**What to work on**
Pick every line with "seconds" from the material below.

**Data listing**
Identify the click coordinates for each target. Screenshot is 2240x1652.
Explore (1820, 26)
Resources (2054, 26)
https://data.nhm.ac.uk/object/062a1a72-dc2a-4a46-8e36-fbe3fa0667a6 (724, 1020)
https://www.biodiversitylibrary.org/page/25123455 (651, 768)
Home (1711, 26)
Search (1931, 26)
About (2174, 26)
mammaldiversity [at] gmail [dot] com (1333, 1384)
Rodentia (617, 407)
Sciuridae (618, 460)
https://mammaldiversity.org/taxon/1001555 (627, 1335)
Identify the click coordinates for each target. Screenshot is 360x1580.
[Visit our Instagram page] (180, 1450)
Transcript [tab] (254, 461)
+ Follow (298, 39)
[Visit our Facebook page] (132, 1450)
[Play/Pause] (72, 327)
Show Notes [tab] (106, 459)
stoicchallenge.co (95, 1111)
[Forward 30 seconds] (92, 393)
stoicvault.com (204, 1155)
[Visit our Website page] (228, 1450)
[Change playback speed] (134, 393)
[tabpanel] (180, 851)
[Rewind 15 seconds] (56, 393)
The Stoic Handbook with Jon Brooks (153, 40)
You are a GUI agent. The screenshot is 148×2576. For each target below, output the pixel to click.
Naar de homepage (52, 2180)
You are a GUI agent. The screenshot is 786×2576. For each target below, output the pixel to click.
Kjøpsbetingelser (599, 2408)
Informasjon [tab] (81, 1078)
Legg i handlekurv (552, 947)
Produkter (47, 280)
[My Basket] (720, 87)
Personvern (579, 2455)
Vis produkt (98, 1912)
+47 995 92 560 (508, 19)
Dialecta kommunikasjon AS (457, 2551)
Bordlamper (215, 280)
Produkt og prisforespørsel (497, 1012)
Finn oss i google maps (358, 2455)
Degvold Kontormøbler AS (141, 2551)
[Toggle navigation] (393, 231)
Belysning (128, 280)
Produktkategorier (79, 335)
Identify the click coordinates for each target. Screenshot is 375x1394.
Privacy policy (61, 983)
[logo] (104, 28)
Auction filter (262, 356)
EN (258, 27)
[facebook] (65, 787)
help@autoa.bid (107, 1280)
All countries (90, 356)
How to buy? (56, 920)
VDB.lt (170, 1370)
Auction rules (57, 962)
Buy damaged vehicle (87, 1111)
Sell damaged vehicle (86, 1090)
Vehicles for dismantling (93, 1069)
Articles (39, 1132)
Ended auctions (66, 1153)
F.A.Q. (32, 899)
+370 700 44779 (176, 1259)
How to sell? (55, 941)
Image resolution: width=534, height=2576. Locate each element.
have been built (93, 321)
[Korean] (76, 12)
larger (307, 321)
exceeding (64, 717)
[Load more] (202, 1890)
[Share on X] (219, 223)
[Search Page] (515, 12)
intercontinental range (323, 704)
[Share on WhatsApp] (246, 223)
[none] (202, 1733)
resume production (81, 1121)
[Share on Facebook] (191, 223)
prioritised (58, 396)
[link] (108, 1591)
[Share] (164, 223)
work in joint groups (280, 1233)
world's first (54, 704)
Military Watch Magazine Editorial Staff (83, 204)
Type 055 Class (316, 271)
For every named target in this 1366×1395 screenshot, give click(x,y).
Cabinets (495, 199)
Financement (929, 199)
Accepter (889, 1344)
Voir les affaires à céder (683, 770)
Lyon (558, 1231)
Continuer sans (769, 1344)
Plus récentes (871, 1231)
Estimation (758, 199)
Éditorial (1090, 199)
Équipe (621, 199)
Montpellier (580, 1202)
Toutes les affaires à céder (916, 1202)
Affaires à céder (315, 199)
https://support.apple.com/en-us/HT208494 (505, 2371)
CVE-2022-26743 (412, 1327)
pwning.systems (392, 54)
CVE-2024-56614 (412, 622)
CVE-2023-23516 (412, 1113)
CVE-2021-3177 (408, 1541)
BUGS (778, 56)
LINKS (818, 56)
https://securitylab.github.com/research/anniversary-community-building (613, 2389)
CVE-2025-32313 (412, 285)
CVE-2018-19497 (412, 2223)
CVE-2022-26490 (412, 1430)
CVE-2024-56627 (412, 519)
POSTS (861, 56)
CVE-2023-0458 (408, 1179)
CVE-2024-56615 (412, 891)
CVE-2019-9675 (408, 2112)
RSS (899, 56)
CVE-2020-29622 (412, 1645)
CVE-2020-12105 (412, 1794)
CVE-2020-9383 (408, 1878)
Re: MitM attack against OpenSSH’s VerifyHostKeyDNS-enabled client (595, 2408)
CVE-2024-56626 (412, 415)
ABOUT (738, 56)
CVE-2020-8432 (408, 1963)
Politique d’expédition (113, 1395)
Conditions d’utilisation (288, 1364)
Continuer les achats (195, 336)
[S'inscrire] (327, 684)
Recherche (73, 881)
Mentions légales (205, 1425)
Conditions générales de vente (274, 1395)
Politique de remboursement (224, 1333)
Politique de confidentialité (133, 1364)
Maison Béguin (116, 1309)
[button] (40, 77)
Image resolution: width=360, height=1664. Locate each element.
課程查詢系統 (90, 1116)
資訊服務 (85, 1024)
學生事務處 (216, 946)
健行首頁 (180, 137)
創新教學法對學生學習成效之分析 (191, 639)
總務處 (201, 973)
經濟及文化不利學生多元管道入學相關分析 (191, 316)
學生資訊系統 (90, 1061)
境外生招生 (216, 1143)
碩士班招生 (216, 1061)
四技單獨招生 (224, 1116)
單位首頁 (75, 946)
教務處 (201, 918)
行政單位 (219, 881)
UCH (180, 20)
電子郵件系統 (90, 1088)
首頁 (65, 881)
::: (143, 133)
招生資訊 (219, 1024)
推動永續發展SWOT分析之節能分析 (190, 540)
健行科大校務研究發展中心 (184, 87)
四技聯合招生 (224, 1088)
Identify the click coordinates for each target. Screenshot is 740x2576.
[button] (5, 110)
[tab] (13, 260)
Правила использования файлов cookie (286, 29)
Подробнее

**Exercise output**
[Forward 30 seconds] (92, 393)
[Rewind 15 seconds] (56, 393)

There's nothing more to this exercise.